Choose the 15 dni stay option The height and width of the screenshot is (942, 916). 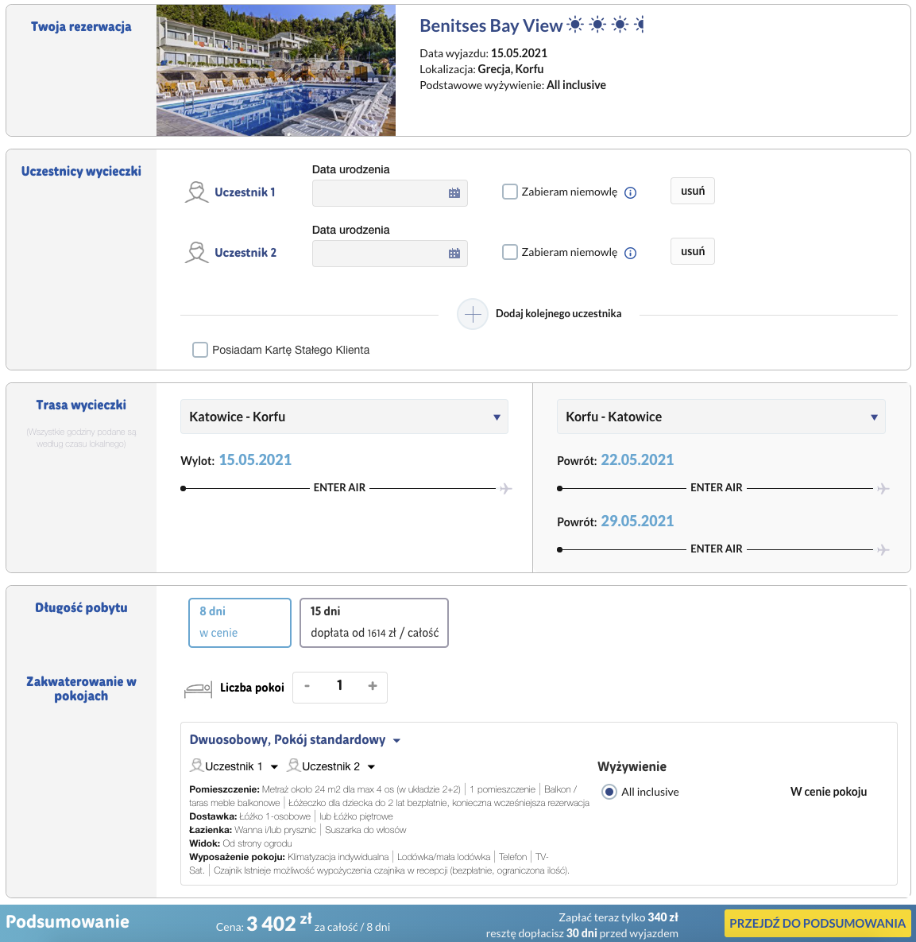pyautogui.click(x=373, y=622)
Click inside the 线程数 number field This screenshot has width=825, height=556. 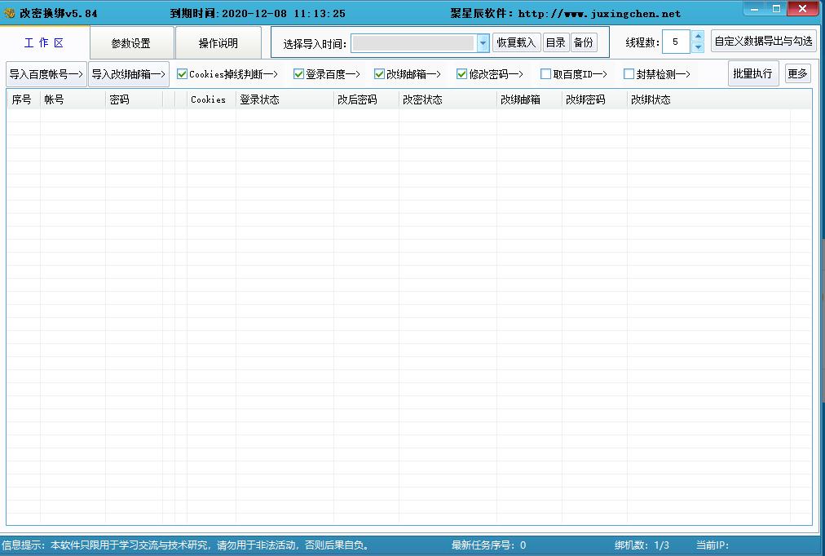point(676,42)
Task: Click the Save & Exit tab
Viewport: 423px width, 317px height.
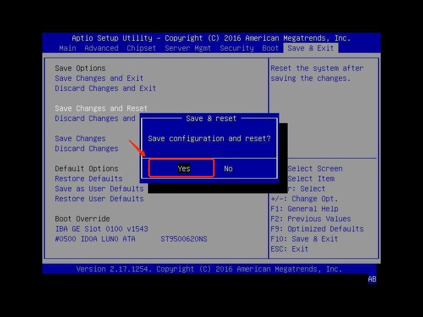Action: pyautogui.click(x=310, y=48)
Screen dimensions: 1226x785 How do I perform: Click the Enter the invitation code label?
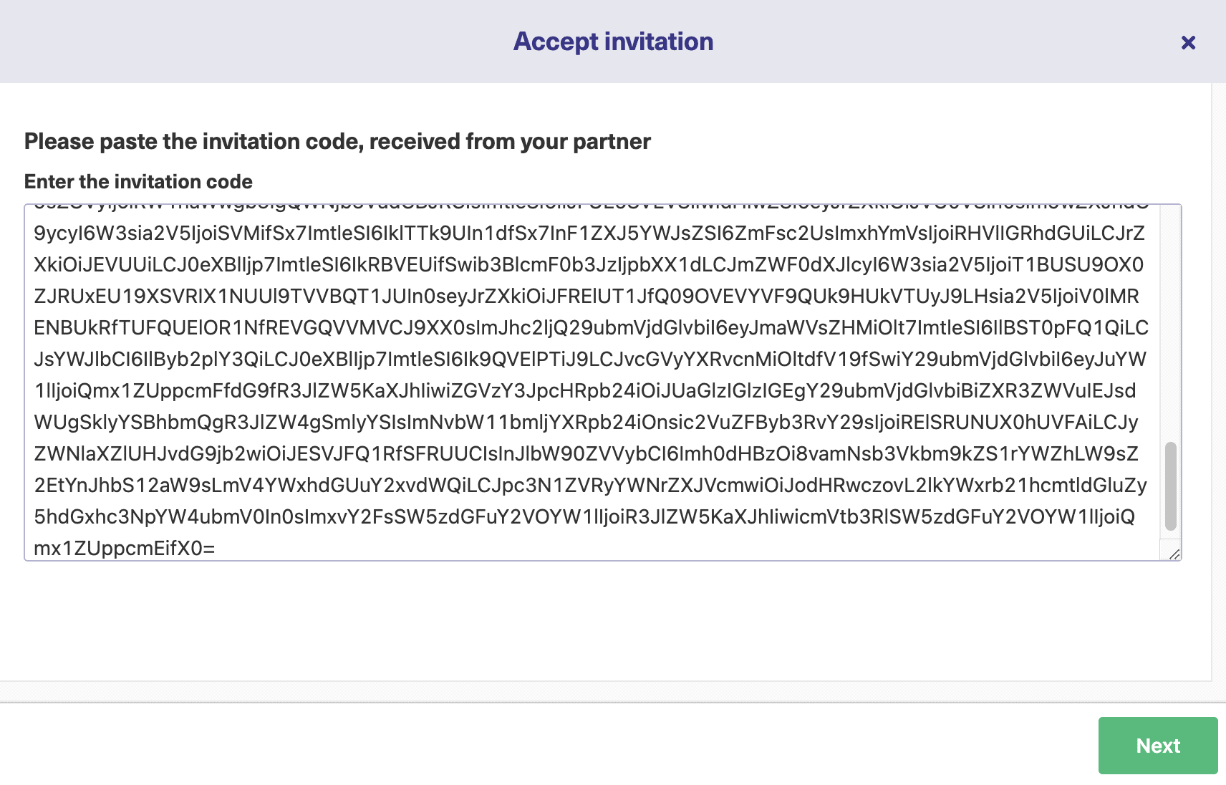point(138,181)
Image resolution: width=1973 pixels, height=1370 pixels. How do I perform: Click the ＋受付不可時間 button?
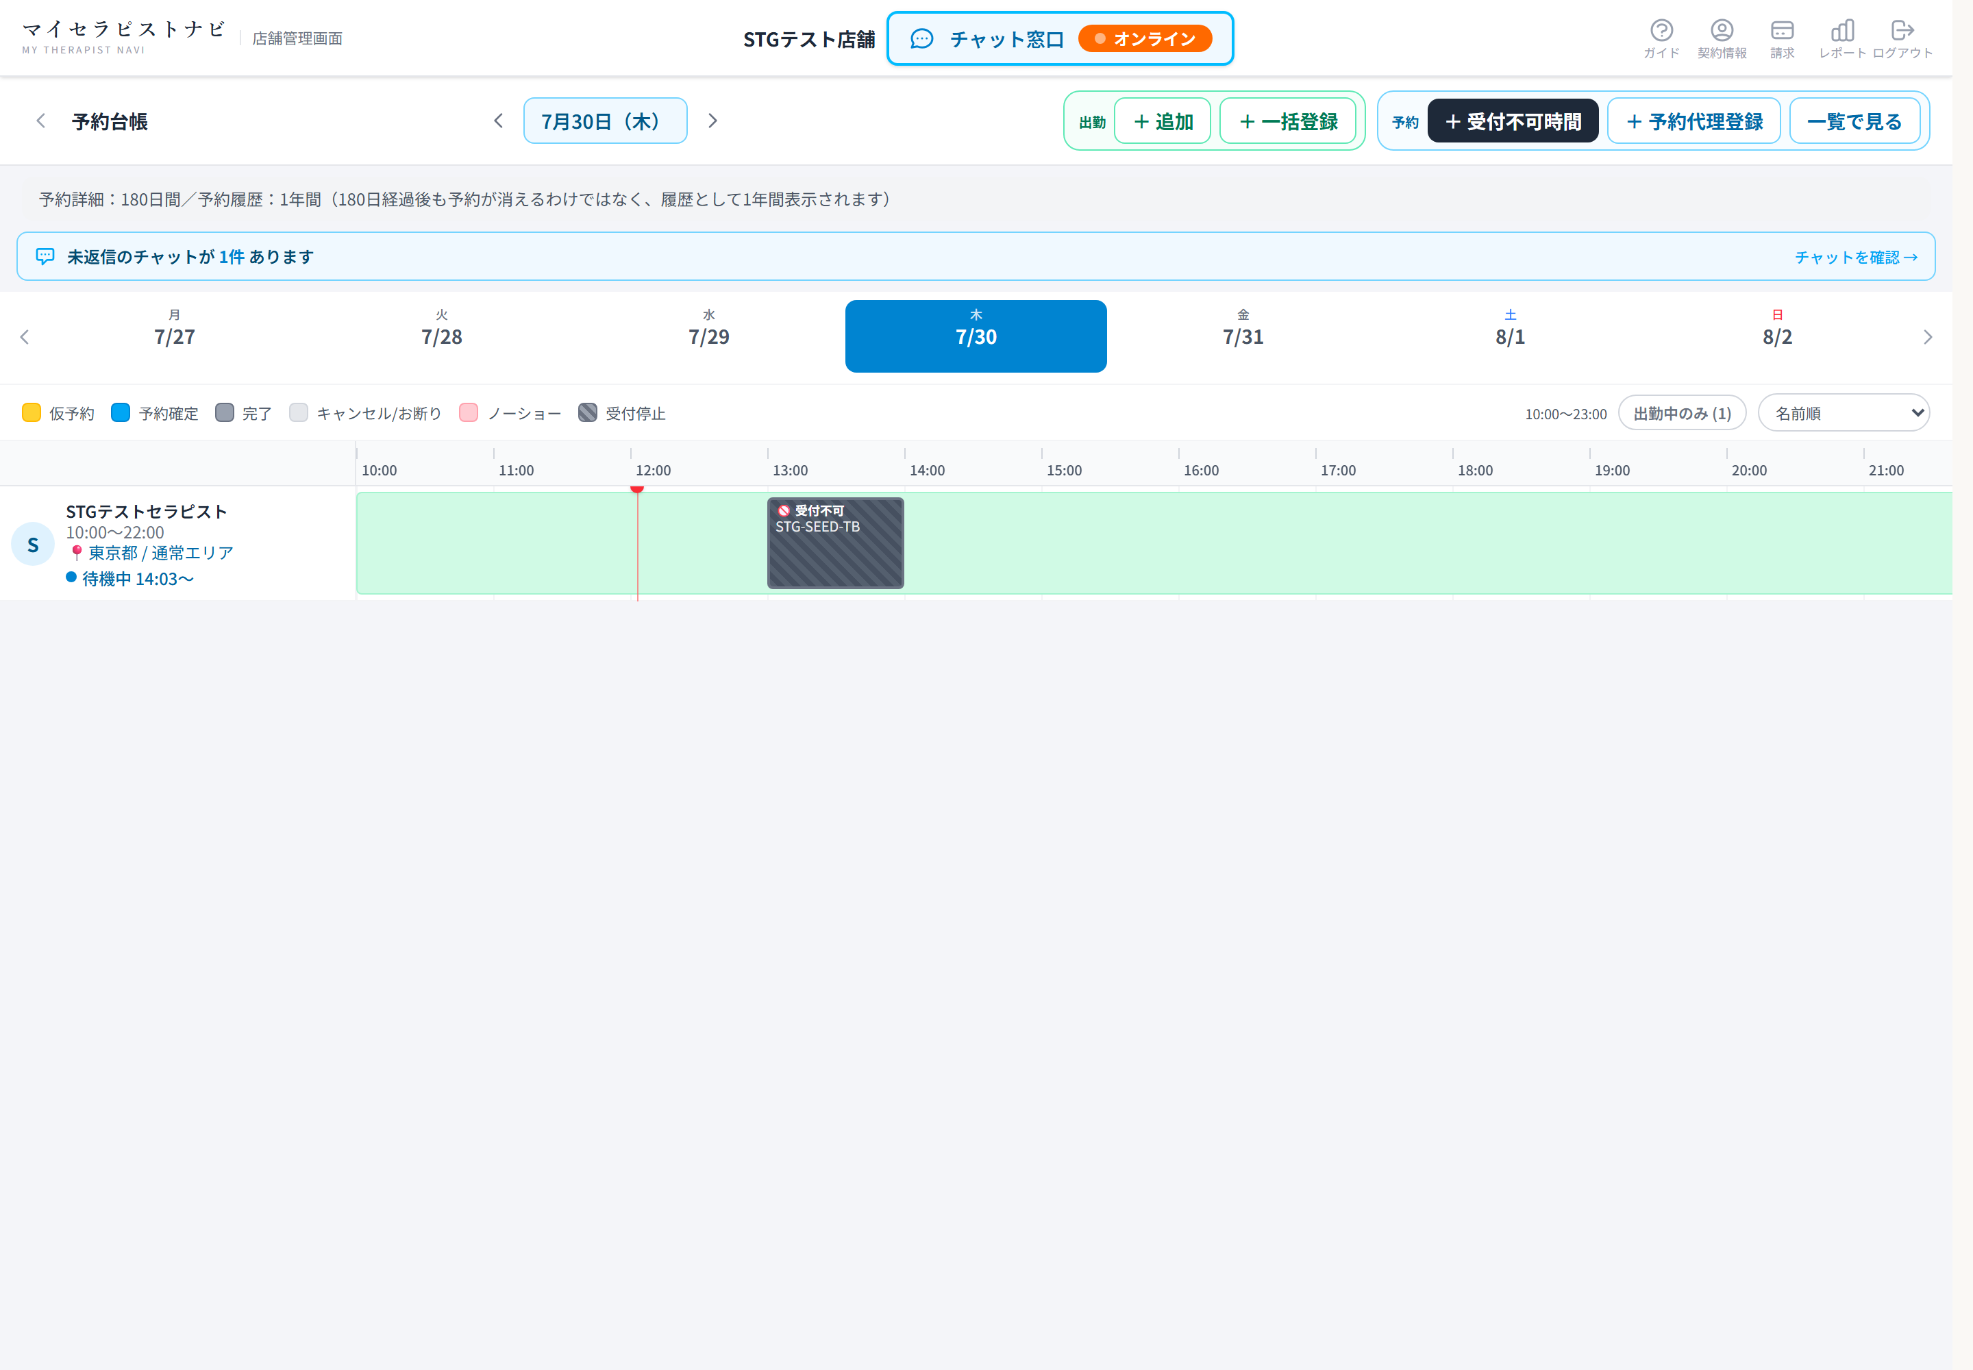click(x=1513, y=121)
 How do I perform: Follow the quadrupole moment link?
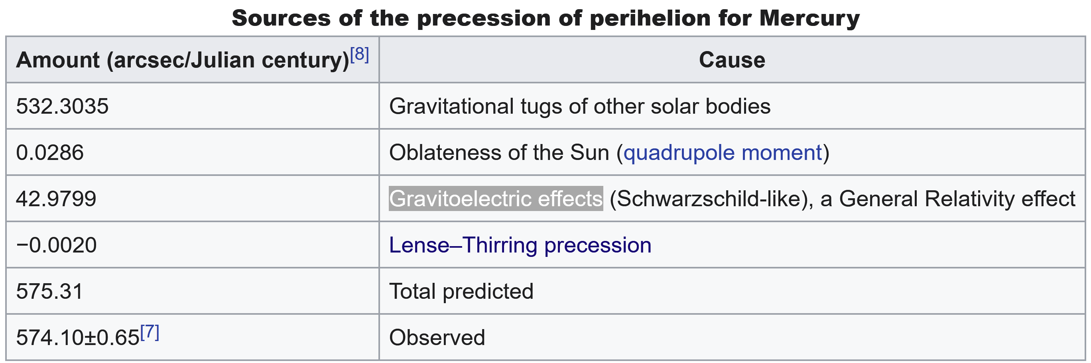723,152
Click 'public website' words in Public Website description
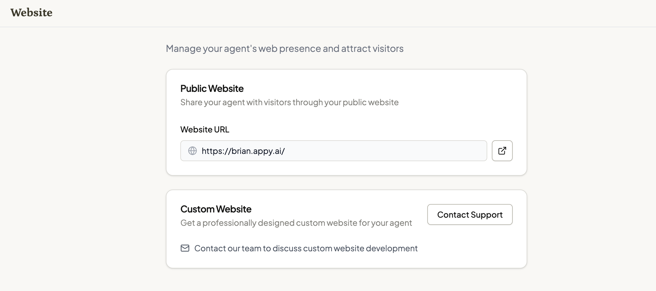The height and width of the screenshot is (291, 656). (371, 102)
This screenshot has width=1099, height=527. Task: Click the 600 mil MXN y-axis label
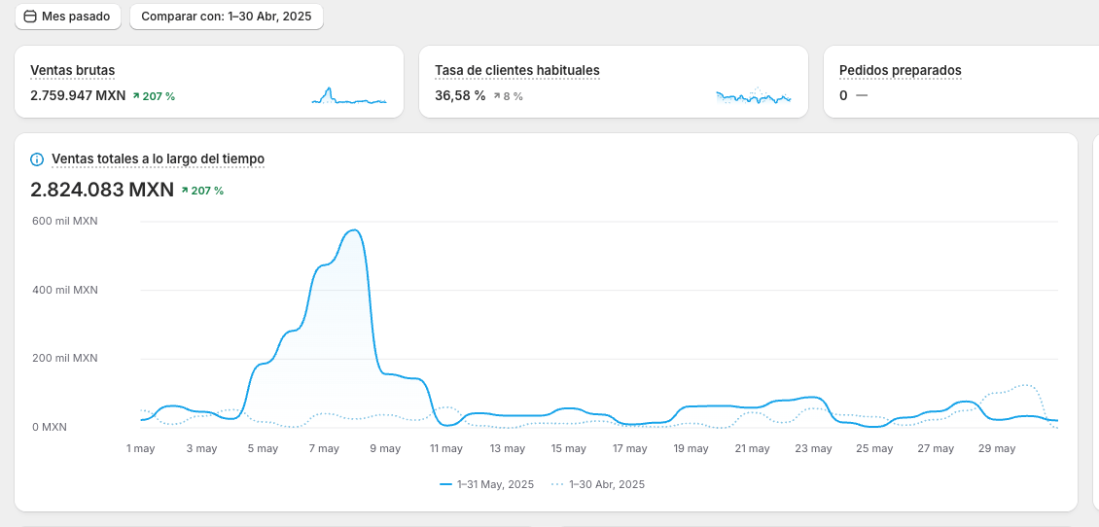(x=65, y=221)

WHAT NEEDS TO BE DONE:
No pictures should appear in the copy. Print exactly the lines above from the line containing "Click 'public website'" through the last line of the data.

ANSWER SPACE:
Click 'public website' words in Public Website description
The height and width of the screenshot is (291, 656). (371, 102)
This screenshot has width=1099, height=527. Task: Click the 600 mil MXN y-axis label
(x=65, y=221)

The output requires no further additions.